Let’s revisit that whole 2:25 goal - on race morning I heard that the elite women were planning on going out at 1:12, which didn’t exactly match my original plan of negative splitting my way to 2:25 (more like 1:12 high or 1:13 at halfway). I figured it would be better to hang onto a pack of pros and their pacers than to do my own thing in no man’s land. I mean 5:30 I’ve been preparing for 5:33-5:35 pace, so what’s another 3 seconds? 5:30 pace won’t be so bad.

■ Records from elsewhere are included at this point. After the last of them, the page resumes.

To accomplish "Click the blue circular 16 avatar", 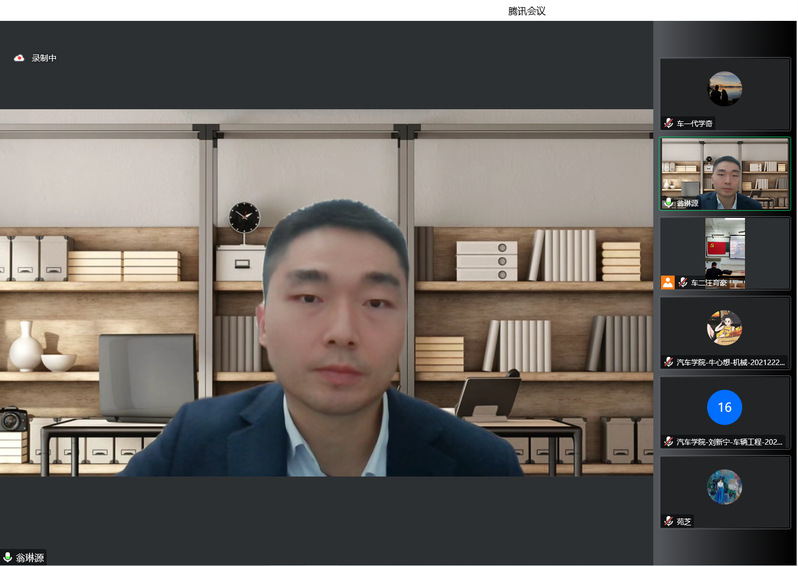I will (725, 407).
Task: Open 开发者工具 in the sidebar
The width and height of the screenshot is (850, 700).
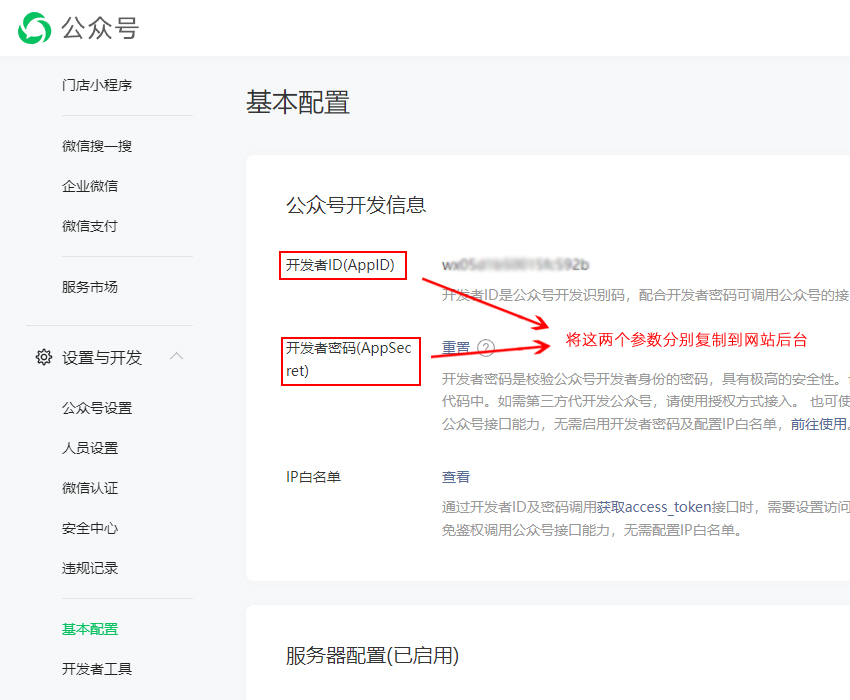Action: coord(96,669)
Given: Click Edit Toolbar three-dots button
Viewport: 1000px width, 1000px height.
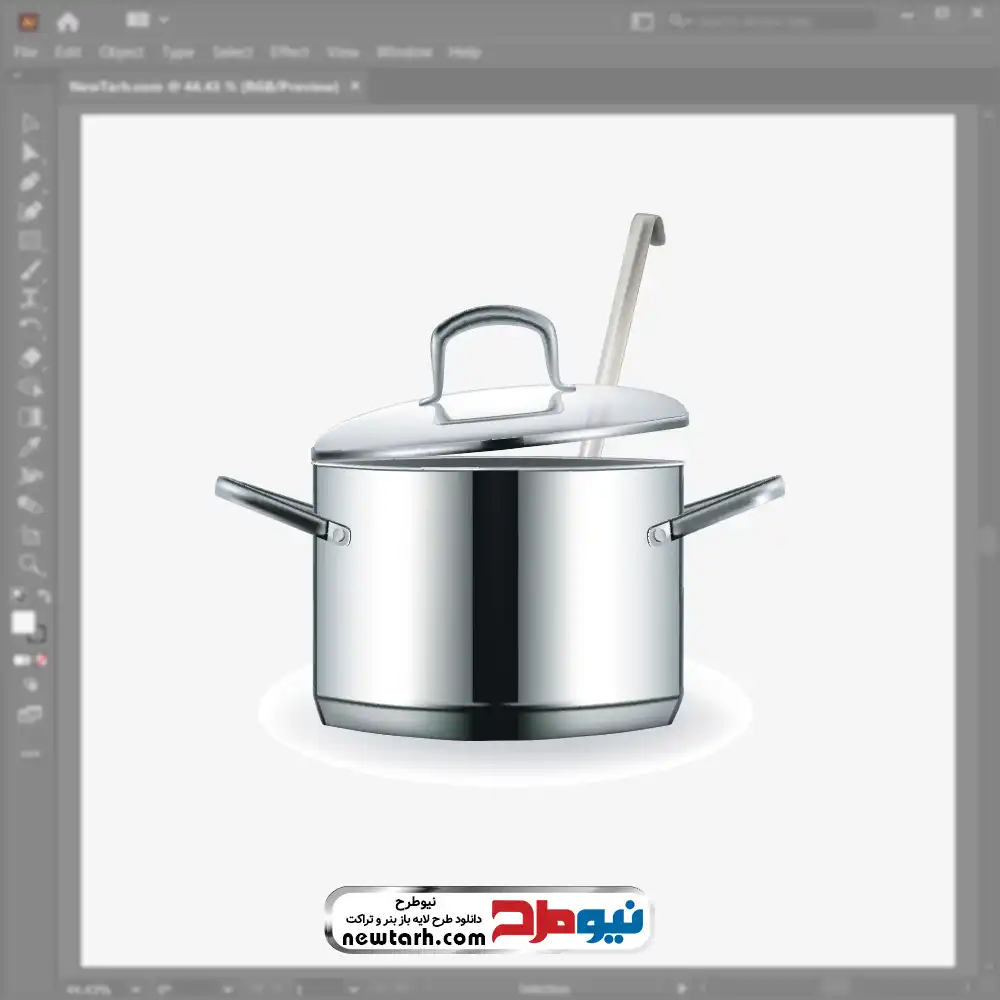Looking at the screenshot, I should click(x=30, y=753).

Early on, hanging by a thread |
Except right from the gun we were hitting more like 5:25. I was a little frightened (ok, maybe terrified), but I stayed hanging off the back of their pack. Thankfully after 5 miles in 27:10 and 10k in 33:50ish, they started slowing down. To my goal pace? Nope, after going too fast for me for 6+ miles, they now went decidedly too slow (almost like the world doesn’t revolve around my exact pace goal? Weird). At that point I decided I was in too deep and should just go for it, for better or worse. I pushed forward and, after a couple mid 5:30s, brought the pace back down to high 5:26-5:29. I hit the halfway mark in 1:11:37, and I knew I was officially committed.
Making new friends |
At this point the best possible thing happened to me: I caught another guy who was trying to run 2:24, no slower, no faster. JACKPOT! We worked together for 6 magical miles, splitting mostly high 5:20s along the way, until my inner moron again showed himself. My split at mile 18 was slower (5:37). And what does a moron do when confronted with exactly ONE (1!) slow split? Why crank the pace down to 10:44 for the next 2 miles of course. I hit 20 miles in 1:49:14. It made me very happy to see that split under 1:50.
I hung tough through the next 5 miles, mostly in the mid 5:30s, but by the start of mile 26 I was cratering hard. 2:23 went out the window during that mile - a time that 2 days prior I would have told you was not even in question, but when you’re that close it’s hard not to get greedy. I got over that thought pretty quickly, and as I was coming down the homestretch I felt myself smiling despite the immense amount of discomfort I was in (definitely located that wall during 26). I felt (and still feel) a great sense of accomplishment. I did exactly what I set out to do, and I felt as though everything had gone exactly as I hoped.
Last 50 meters |
If I could chalk this success up to one (or two) things I would say these:
1. A sudden and previously undiscovered ability to blow off a bad workout, and
2. The old ball and chain, Emily Daum.
I had a few stinker workouts in there, even mixed among the great ones towards the end, but for whatever reason I didn’t waste much thought on the bad ones. And as for #2, which may be related to #1, I let Em dictate a lot more of my decision making in training and racing. During training she helped me make good calls that kept me injury free and motivated, and during the taper she forced me to focus on rest to an extent that I haven’t previously. The result was the best feeling race of my life. Happy training everyone.